The answer should consist of all the records, written out word for word.

*** Data to use ***

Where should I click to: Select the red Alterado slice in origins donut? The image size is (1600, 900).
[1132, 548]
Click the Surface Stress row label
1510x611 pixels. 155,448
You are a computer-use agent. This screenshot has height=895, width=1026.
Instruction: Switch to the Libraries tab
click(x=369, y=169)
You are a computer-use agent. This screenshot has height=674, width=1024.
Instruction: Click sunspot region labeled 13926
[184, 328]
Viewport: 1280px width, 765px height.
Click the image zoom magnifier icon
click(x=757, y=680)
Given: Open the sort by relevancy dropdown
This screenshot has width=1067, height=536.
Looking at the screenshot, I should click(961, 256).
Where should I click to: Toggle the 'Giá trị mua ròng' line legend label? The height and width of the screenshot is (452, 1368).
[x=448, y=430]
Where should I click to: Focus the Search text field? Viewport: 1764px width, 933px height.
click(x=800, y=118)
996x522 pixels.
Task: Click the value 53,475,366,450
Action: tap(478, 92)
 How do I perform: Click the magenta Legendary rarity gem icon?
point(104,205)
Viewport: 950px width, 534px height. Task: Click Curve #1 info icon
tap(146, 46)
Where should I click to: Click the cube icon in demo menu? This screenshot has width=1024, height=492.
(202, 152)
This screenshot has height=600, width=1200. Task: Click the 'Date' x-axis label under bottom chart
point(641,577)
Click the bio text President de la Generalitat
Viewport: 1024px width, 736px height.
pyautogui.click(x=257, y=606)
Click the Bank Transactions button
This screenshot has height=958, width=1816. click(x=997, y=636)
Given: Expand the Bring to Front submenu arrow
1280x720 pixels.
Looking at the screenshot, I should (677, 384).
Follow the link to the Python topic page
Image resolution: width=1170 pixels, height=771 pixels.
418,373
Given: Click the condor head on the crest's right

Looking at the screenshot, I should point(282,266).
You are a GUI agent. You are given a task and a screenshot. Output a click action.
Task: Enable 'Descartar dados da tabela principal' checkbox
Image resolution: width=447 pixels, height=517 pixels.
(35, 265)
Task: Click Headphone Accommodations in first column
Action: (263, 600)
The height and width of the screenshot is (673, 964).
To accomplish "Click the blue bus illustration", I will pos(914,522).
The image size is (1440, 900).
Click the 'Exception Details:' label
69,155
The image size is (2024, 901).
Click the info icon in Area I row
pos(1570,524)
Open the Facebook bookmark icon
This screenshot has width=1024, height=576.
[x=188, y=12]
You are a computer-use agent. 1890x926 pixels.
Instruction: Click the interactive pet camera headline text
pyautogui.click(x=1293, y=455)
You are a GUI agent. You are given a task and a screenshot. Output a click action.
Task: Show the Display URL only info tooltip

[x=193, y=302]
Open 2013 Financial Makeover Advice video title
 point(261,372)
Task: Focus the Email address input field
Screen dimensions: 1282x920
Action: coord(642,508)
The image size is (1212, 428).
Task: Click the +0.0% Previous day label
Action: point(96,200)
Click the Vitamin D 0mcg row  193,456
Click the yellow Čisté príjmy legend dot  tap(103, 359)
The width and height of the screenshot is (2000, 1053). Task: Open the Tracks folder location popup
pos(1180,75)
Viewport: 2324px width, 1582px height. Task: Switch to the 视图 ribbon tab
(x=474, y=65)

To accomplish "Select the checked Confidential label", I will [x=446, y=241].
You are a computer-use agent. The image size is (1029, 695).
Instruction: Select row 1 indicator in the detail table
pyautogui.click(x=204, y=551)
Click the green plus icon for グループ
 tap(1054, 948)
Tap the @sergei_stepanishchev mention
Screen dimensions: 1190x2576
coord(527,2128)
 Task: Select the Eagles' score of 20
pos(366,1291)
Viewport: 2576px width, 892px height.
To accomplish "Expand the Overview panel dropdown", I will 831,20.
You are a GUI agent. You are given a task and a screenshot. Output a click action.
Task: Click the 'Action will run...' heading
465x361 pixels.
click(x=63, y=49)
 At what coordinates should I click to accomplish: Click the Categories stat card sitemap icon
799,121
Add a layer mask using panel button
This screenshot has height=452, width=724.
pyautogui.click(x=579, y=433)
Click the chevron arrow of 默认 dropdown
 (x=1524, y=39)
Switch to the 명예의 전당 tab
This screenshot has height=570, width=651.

*** End of Data to use ***

Result:
Where should I click to: Select the red Alterado slice in origins donut? The image size is (1600, 900).
[1132, 548]
Click the Surface Stress row label
1510x611 pixels. 155,448
You are a computer-use agent. This screenshot has height=895, width=1026.
Instruction: Switch to the Libraries tab
click(x=369, y=169)
You are a computer-use agent. This screenshot has height=674, width=1024.
Instruction: Click sunspot region labeled 13926
[184, 328]
Viewport: 1280px width, 765px height.
Click the image zoom magnifier icon
click(x=757, y=680)
Given: Open the sort by relevancy dropdown
This screenshot has width=1067, height=536.
Looking at the screenshot, I should click(961, 256).
Where should I click to: Toggle the 'Giá trị mua ròng' line legend label? The height and width of the screenshot is (452, 1368).
[x=448, y=430]
Where should I click to: Focus the Search text field? Viewport: 1764px width, 933px height.
click(x=800, y=118)
996x522 pixels.
Task: Click the value 53,475,366,450
Action: tap(478, 92)
 How do I perform: Click the magenta Legendary rarity gem icon?
point(104,205)
Viewport: 950px width, 534px height. Task: Click Curve #1 info icon
tap(146, 46)
Where should I click to: Click the cube icon in demo menu? This screenshot has width=1024, height=492.
(202, 152)
This screenshot has height=600, width=1200. Task: Click the 'Date' x-axis label under bottom chart
point(641,577)
Click the bio text President de la Generalitat
Viewport: 1024px width, 736px height.
pyautogui.click(x=257, y=606)
Click the Bank Transactions button
This screenshot has height=958, width=1816. click(x=997, y=636)
Given: Expand the Bring to Front submenu arrow
1280x720 pixels.
Looking at the screenshot, I should (677, 384).
Follow the link to the Python topic page
Image resolution: width=1170 pixels, height=771 pixels.
418,373
Given: Click the condor head on the crest's right

Looking at the screenshot, I should point(282,266).
You are a GUI agent. You are given a task and a screenshot. Output a click action.
Task: Enable 'Descartar dados da tabela principal' checkbox
Image resolution: width=447 pixels, height=517 pixels.
(35, 265)
Task: Click Headphone Accommodations in first column
Action: (263, 600)
The height and width of the screenshot is (673, 964).
To accomplish "Click the blue bus illustration", I will pos(914,522).
The image size is (1440, 900).
Click the 'Exception Details:' label
69,155
The image size is (2024, 901).
Click the info icon in Area I row
pos(1570,524)
Open the Facebook bookmark icon
This screenshot has width=1024, height=576.
[x=188, y=12]
You are a computer-use agent. 1890x926 pixels.
Instruction: Click the interactive pet camera headline text
pyautogui.click(x=1293, y=455)
You are a GUI agent. You are given a task and a screenshot. Output a click action.
Task: Show the Display URL only info tooltip

[x=193, y=302]
Open 2013 Financial Makeover Advice video title
 point(261,372)
Task: Focus the Email address input field
Screen dimensions: 1282x920
Action: coord(642,508)
The image size is (1212, 428).
Task: Click the +0.0% Previous day label
Action: point(96,200)
Click the Vitamin D 0mcg row  193,456
Click the yellow Čisté príjmy legend dot  tap(103, 359)
The width and height of the screenshot is (2000, 1053). Task: Open the Tracks folder location popup
pos(1180,75)
Viewport: 2324px width, 1582px height. Task: Switch to the 视图 ribbon tab
(x=474, y=65)

To accomplish "Select the checked Confidential label", I will [x=446, y=241].
You are a computer-use agent. The image size is (1029, 695).
Instruction: Select row 1 indicator in the detail table
pyautogui.click(x=204, y=551)
Click the green plus icon for グループ
 tap(1054, 948)
Tap the @sergei_stepanishchev mention
Screen dimensions: 1190x2576
coord(527,2128)
 Task: Select the Eagles' score of 20
pos(366,1291)
Viewport: 2576px width, 892px height.
To accomplish "Expand the Overview panel dropdown", I will 831,20.
You are a GUI agent. You are given a task and a screenshot. Output a click action.
Task: Click the 'Action will run...' heading
465x361 pixels.
click(x=63, y=49)
 At what coordinates should I click to accomplish: Click the Categories stat card sitemap icon
799,121
Add a layer mask using panel button
This screenshot has height=452, width=724.
pyautogui.click(x=579, y=433)
Click the chevron arrow of 默认 dropdown
 (x=1524, y=39)
Switch to the 명예의 전당 tab
This screenshot has height=570, width=651.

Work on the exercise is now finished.